1 2 3 4 5 6 | >>> def div_items(some_list): div_by_two = lambda n: n // 2 return map(div_by_two, some_list) >>> list(div_items([1,2,3,4,5,6,7,8,9,10]))) [0, 1, 1, 2, 2, 3, 3, 4, 4, 5] |
Class
You can, but shouldn’t, write class methods as Python lambda functions. The following example is perfectly valid. For example, instead of implementing str as a regular function, we use lambda. Similarly, brach
and year
are properties also implemented with lambda functions, instead of functions or decorators:
1 2 3 4 5 6 7 8 9 10 11 12 13 14 15 16 | class Car: """Car with methods as lambda functions.""" def __init__(self, brand, year): self.brand = brand self.year = year brand = property(lambda self: getattr(self, '_brand'), lambda self, value: setattr(self, '_brand', value)) year = property(lambda self: getattr(self, '_year'), lambda self, value: setattr(self, '_year', value)) __str__ = lambda self: f'{self.brand} {self.year}' # 1: error E731 honk = lambda self: print('Honk!') # 2: error E731 |
When running a tool like flake8
, a tool check style, it will be displayed
1 2 | E731 do not assign a lambda expression, use a def |
While flake8
doesn’t indicate an issue with using Python lambda functions in properties, they are difficult to read and error prone due to using multiple strings like brand
and year
. And always use this for deployment
1 2 3 4 5 6 7 8 9 10 11 | def __str__(self): return f'{self.brand} {self.year}' @property def brand(self): return self._brand @brand.setter def brand(self, value): self._brand = value |
As a general rule of thumb, prefer regular functions over lambda expressions.
When to use Lambda
Lambda is always the subject to fight against difficult to read and understand problems. But let’s ignore it and learn when to use lambda
Class constructor
Lambda is often used with map()
, filter()
. Here are a few examples of lambda use for those functions.
1 2 3 4 5 6 7 8 | >>> list(map(lambda x: x.upper(), ['cat', 'dog', 'cow'])) ['CAT', 'DOG', 'COW'] >>> list(filter(lambda x: 'o' in x, ['cat', 'dog', 'cow'])) ['dog', 'cow'] >>> from functools import reduce >>> reduce(lambda acc, x: f'{acc} | {x}', ['cat', 'dog', 'cow']) 'cat | dog | cow' |
You may have read code similar to the examples above, and it is quite common that it makes its use more efficient.
Key Functions
Key functions in Python are high-level functions that use a parameter key
as a named argument. Key
accepts a function that can be lambda. This function directly affects the algorithm controlled by the main function itself.

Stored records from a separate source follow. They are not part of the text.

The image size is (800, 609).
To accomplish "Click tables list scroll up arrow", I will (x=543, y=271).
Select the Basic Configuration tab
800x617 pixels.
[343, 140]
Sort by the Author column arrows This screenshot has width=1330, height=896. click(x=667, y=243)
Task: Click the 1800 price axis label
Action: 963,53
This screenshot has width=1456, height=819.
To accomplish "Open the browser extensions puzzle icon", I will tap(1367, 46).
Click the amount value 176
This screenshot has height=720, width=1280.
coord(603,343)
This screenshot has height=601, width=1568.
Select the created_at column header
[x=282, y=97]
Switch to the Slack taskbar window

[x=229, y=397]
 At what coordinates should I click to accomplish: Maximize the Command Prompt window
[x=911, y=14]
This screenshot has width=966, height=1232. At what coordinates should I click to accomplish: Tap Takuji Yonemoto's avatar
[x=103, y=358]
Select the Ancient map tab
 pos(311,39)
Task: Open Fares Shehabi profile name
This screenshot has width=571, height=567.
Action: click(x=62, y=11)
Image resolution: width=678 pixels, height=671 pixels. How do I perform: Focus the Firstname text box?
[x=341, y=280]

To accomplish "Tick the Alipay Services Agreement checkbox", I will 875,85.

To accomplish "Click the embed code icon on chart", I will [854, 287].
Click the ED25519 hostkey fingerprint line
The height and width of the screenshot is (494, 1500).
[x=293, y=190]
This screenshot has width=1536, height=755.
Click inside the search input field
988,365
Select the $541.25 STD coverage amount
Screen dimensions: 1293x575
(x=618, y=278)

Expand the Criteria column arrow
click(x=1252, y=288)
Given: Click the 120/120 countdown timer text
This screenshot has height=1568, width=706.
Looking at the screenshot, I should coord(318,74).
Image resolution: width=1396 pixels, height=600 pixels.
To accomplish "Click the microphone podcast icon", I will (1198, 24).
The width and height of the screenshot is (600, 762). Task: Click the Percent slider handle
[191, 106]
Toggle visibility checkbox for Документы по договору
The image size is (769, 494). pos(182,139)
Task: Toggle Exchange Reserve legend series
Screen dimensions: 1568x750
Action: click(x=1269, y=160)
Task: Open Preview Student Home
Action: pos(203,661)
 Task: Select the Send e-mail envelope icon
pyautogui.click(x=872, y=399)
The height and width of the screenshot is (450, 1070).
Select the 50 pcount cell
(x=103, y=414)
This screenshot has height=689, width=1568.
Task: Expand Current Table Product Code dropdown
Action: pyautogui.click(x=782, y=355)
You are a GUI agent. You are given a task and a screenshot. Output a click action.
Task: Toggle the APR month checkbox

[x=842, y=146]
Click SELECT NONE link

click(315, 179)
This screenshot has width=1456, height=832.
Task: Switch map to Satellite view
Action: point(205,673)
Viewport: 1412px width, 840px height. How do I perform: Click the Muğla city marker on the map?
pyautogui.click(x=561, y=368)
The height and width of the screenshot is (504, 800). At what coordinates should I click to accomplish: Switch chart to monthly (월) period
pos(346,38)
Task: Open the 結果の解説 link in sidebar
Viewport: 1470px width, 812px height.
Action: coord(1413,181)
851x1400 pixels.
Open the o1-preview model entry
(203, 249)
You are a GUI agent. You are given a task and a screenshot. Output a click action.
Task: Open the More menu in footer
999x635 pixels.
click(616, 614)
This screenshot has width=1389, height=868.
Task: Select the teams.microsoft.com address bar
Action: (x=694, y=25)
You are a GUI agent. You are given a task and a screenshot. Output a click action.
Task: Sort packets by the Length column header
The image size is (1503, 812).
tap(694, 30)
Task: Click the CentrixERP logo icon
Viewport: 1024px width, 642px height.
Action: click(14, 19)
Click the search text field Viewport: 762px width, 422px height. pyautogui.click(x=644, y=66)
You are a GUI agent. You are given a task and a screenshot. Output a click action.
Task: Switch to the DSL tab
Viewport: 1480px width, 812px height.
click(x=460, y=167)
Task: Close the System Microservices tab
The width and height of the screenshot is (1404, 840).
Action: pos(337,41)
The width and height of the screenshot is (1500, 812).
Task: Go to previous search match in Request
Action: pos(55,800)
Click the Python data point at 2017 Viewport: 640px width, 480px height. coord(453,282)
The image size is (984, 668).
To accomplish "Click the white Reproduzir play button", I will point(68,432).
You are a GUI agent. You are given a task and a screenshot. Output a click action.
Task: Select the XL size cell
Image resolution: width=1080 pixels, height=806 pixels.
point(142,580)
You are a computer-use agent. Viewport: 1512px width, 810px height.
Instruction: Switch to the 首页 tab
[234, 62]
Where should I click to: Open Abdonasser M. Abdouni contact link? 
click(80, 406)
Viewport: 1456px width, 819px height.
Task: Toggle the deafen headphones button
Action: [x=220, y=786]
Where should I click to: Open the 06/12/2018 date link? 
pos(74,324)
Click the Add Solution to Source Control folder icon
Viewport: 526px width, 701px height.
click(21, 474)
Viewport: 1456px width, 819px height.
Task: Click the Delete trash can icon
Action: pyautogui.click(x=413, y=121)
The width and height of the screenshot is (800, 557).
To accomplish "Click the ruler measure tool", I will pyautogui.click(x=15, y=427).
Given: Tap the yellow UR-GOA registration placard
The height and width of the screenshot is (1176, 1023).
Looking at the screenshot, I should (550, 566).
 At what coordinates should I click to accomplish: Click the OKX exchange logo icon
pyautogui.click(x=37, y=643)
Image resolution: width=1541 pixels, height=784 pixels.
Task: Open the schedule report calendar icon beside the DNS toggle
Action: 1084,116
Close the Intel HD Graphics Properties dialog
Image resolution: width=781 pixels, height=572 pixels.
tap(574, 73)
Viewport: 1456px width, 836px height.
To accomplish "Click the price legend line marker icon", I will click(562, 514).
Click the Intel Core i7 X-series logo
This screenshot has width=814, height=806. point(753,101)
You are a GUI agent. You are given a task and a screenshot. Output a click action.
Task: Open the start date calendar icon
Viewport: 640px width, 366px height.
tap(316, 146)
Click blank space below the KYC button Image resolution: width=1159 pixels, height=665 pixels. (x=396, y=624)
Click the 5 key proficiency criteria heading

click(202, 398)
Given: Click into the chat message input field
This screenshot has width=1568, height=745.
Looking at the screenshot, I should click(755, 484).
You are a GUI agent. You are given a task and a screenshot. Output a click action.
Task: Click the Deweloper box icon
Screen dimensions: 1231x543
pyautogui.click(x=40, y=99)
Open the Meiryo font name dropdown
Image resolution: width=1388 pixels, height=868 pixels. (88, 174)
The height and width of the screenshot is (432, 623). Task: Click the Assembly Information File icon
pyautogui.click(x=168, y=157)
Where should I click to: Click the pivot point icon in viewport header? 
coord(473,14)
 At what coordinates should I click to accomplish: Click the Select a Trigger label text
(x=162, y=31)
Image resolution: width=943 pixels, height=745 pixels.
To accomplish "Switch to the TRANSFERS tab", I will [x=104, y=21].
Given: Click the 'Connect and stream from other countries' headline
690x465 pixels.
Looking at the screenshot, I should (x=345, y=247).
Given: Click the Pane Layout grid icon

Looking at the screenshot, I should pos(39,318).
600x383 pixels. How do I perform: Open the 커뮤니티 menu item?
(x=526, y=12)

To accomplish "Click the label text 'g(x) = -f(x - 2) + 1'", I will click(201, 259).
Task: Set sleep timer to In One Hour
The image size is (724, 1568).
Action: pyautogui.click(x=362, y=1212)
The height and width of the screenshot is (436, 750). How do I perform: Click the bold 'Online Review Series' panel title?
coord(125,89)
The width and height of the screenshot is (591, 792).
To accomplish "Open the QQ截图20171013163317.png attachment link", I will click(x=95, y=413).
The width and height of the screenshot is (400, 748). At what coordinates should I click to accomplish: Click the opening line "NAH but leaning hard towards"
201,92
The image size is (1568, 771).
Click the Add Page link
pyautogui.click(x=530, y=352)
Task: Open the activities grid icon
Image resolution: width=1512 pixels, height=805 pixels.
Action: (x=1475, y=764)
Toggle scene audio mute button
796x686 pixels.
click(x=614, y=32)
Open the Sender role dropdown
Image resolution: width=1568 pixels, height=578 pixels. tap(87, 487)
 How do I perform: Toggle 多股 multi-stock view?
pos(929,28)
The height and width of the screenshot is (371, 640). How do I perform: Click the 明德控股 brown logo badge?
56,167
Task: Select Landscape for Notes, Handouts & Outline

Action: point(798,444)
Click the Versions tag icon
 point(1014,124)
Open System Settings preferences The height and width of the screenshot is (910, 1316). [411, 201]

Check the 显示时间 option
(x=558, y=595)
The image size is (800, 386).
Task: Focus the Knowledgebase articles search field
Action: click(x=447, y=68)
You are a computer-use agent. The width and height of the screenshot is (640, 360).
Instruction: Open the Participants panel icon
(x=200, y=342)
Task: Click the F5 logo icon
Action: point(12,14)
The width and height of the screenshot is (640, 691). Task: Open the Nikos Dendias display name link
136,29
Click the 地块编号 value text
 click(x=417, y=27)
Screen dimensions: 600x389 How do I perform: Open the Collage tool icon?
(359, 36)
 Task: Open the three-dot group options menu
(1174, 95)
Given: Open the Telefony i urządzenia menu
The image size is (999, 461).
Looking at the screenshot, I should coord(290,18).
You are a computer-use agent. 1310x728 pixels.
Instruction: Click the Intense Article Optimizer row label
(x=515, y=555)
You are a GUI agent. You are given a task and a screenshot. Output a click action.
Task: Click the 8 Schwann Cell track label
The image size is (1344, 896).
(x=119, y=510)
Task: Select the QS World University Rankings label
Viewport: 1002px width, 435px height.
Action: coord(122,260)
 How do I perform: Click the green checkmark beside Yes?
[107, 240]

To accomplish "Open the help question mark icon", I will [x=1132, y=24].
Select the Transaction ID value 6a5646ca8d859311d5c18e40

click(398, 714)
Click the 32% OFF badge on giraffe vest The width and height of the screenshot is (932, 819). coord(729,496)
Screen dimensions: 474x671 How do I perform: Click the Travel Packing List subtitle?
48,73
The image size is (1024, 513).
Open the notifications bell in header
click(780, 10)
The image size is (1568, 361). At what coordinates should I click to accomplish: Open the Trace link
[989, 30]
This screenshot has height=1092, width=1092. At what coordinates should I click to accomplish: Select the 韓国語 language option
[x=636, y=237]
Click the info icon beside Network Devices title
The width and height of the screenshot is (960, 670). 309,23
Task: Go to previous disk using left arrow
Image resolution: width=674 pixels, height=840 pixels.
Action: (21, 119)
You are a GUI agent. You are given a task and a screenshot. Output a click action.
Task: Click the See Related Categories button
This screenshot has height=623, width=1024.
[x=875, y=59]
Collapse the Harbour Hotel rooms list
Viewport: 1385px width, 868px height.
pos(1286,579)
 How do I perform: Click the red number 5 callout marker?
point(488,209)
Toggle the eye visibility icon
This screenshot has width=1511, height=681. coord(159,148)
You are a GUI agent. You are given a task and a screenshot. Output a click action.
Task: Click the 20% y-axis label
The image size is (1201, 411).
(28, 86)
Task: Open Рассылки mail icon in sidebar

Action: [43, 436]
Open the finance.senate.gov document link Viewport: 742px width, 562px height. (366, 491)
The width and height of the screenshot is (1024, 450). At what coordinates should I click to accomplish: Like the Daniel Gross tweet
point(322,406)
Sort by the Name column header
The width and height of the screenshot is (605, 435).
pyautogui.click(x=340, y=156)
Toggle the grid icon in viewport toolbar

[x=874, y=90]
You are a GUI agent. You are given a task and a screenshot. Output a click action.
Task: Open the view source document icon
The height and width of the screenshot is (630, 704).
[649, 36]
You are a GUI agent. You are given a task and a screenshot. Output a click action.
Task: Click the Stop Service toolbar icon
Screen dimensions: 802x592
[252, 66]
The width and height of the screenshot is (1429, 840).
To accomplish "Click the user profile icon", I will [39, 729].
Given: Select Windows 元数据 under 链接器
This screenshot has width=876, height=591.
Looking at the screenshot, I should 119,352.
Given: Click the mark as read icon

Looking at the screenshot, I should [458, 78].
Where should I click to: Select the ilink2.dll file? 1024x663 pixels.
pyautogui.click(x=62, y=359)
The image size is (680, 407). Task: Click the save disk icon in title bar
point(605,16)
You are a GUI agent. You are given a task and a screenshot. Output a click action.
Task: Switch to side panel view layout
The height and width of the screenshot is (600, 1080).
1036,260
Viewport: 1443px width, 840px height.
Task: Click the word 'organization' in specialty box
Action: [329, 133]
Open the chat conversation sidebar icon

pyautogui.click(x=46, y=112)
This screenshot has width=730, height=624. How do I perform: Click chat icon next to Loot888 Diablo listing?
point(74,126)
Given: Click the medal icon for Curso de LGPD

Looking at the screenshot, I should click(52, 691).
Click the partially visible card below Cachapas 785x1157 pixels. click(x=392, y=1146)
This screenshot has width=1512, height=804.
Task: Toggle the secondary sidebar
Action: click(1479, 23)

Here are some of the main functions:
1 2 3 4 5 6 7 | >>> ids = ['id1', 'id2', 'id30', 'id3', 'id22', 'id100'] >>> print(sorted(ids)) # Lexicographic sort ['id1', 'id100', 'id2', 'id22', 'id3', 'id30'] >>> sorted_ids = sorted(ids, key=lambda x: int(x[2:])) # Integer sort >>> print(sorted_ids) ['id1', 'id2', 'id3', 'id22', 'id30', 'id100'] |
synthetic
After this article you learned:
- What is Lambda
- Origin, usage
- How to use or avoid
Hope this article has helped everyone in working with python.